**Text shown:**
☆ ☆ ☆ ☆
The implementation of the MetricCollector uses eBPF tracing programs in a sandbox inside the kernel. These programs inject tracing points in the Linux kernel to track network events and are triggered on events, such as TCP connections, and process creations. eBPF programs allow reading the collected measurements from the user space, either by sending details per event or by accumulating the data and passing them via the BPF map asynchronously. BPF maps can support arrays, associative arrays, and histograms, and are suitable for passing summary statistics. The next figure illustrates how the eBPF program collaborates with the DataExporter to publish real-time network measurements from the kernel-space. These two components work in parallel.

eBPF packet filtering and data exporting activity diagram

There is a variety of programming languages and frameworks to create eBPF programs, one of which is BCC. BCC is a library used to create Berkeley Packet Filter (eBPF) programs that analyze network and OS performance without incurring overhead or posing security threats. BCC eliminates the necessity for users to know deep technical details about eBPF, and provides many ready-to-use starting points, such as the bcc-tools package containing pre-created eBPF programs. Additionally, BCC offers a Clang compiler capable of compiling BPF code at runtime, which facilitates development of maintainable BPF applications designed to be compatible with kernel changes. BCC allows writing eBPF programs in many languages such as C, C++, Python, Lua and go.

Active probing

Active probing is necessary to fill the gaps when less information about the network status is available because of lower traffic volume, as Lee’s work states. Active probing is essential in order to guarantee up-to-date real-time monitoring capabilities. Active probing is done by the PacketSampler. The MetricCollector informs the PacketSampler to create probe packets and send it to host node similar to pinging via ICMP packets. The MetricCollector collects network measurements such as latency, RTT, and jitter of the packets sent by the PacketSampler and the acknowledgment received back. These packets can be then dropped by the XDP-packetDrop component to save bandwidth within the network stacks and hardware resources by reducing the number of context switches in CPU.
☆ ☆ ☆ ☆
**Objective:** Return, word for word, the portion of the eBPF monitoring passage from "Active probing is necessary" to "switches in CPU.".

**Provided data:**
☆ ☆ ☆ ☆
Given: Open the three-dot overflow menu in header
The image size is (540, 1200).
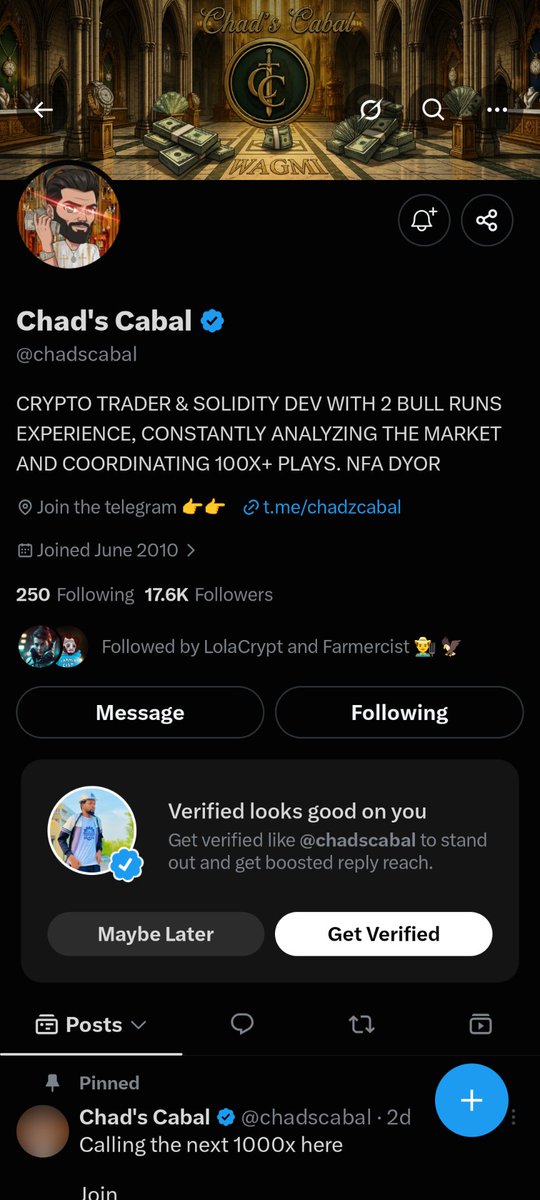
☆ ☆ ☆ ☆
**Written solution:**
Active probing is necessary to fill the gaps when less information about the network status is available because of lower traffic volume, as Lee’s work states. Active probing is essential in order to guarantee up-to-date real-time monitoring capabilities. Active probing is done by the PacketSampler. The MetricCollector informs the PacketSampler to create probe packets and send it to host node similar to pinging via ICMP packets. The MetricCollector collects network measurements such as latency, RTT, and jitter of the packets sent by the PacketSampler and the acknowledgment received back. These packets can be then dropped by the XDP-packetDrop component to save bandwidth within the network stacks and hardware resources by reducing the number of context switches in CPU.